Statistics. Numerical data are reported as mean ± SEM from at least 3 independent replicates. Normality was assessed by Shapiro-Wilk test with P > 0.05 indicating a normal distribution. Two-group comparisons used 2-tailed Student’s t tests; multiple groups used 1-way ANOVA with Tukey’s post hoc test. Rotarod latency and dendritic complexity were analyzed by 2-way ANOVA with Tukey’s post hoc test. Scatterplots display individual g-ratios and axon size distributions. Clinical data are descriptive; Expanded Disability Status Scale (EDSS) correlations with serum CHI3L1 and sRAGE used Pearson’s r. P values of less than 0.05 were considered significant. Analyses were performed in GraphPad Prism 10.
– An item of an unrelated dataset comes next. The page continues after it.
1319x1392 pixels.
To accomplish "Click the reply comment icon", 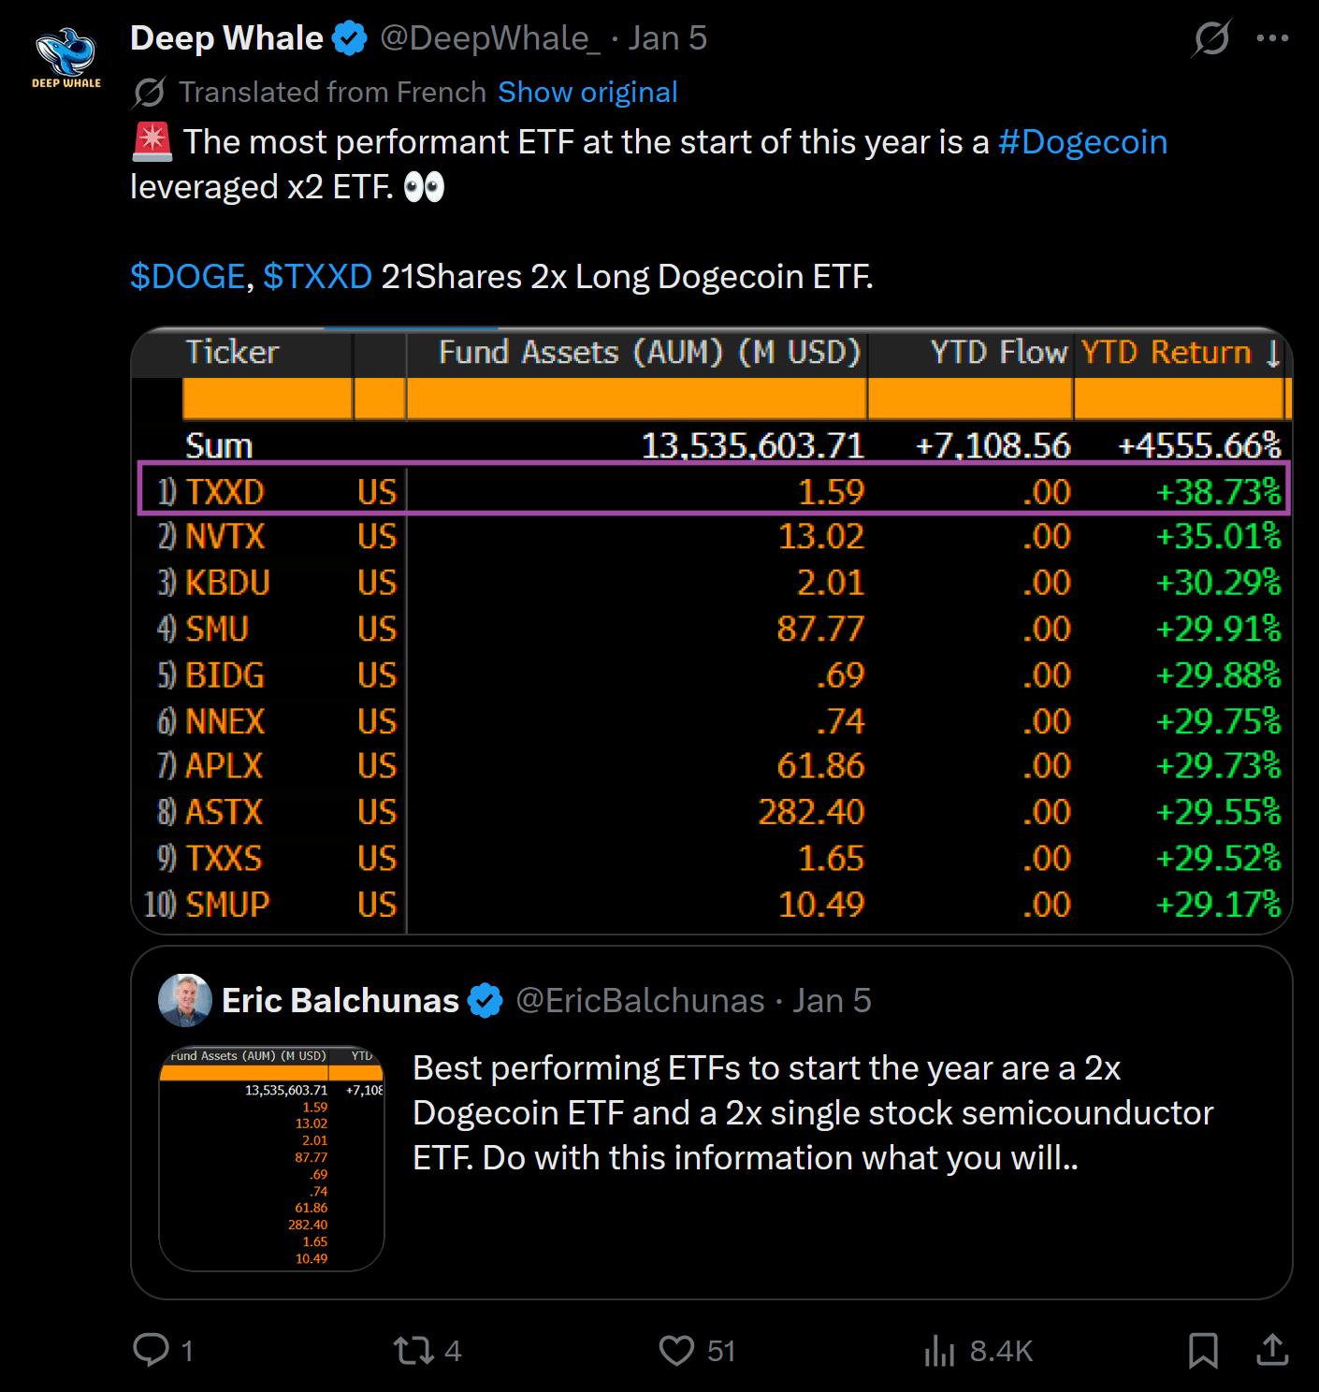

Study approval. Written informed consent was obtained from participants; the study was approved by the Ethics Committee of the Third Affiliated Hospital of Sun Yat-Sen University. All animal procedures complied with the NIH Guide for the Care and Use of Laboratory Animals (National Academies Press, 2011) and were approved by Brown University (IACUC 22-11-0003) and the Third Affiliated Hospital of Sun Yat-Sen University (SYSU-IACUC-2024-B0959).

Data availability. All data associated with this study are present in the paper or the Supplemental Methods. Values for all data points in graphs are reported in the Supporting Data Values file. Raw immunoblot data are reported in the full unedited blot and gel images file. The lentiviral constructs and the transgenic mouse line described in this study are available from the corresponding authors upon request with a Uniform Biological Material Transfer Agreement.